EXERCISE PROMPT -
Scan the data below and work out how many of its lines contain the word "computer". Give only that number.

· · ·

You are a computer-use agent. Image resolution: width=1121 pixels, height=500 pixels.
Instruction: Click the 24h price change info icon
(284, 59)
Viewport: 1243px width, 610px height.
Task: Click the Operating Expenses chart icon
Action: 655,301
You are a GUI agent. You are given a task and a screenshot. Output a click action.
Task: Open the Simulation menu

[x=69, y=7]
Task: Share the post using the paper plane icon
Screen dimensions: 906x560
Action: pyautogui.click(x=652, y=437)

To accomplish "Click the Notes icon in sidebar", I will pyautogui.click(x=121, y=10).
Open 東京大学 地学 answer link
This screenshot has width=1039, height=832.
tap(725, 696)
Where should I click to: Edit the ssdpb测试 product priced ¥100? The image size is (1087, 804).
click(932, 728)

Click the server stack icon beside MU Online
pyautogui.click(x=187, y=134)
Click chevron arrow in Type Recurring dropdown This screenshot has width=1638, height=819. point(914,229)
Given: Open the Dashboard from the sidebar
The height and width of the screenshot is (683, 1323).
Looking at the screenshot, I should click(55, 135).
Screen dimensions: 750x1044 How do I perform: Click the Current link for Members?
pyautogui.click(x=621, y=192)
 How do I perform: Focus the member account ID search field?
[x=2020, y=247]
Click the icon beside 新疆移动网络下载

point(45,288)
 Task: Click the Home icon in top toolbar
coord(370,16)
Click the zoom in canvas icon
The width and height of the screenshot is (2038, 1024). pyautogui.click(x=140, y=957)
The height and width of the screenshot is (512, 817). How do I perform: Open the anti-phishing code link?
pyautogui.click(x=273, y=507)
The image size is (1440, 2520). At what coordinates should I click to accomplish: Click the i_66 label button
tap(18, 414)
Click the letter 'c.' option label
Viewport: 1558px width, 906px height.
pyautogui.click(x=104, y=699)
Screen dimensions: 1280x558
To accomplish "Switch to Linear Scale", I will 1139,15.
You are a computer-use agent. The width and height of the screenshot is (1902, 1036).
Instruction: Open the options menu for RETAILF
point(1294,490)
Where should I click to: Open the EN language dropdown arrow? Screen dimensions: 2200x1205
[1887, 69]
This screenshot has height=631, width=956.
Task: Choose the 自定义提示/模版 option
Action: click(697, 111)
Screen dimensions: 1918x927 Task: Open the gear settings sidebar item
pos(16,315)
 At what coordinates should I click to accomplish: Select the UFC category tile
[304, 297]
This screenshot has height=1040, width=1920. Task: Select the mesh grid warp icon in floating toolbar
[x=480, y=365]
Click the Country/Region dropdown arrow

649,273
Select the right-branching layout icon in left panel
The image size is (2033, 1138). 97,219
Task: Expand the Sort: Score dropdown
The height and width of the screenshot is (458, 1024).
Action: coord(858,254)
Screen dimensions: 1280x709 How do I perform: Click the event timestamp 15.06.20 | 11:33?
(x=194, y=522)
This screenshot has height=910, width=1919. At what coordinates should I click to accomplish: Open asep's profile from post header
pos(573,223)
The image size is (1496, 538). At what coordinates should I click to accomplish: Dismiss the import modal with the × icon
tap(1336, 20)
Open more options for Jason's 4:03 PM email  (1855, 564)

· · ·

ANSWER SPACE -
2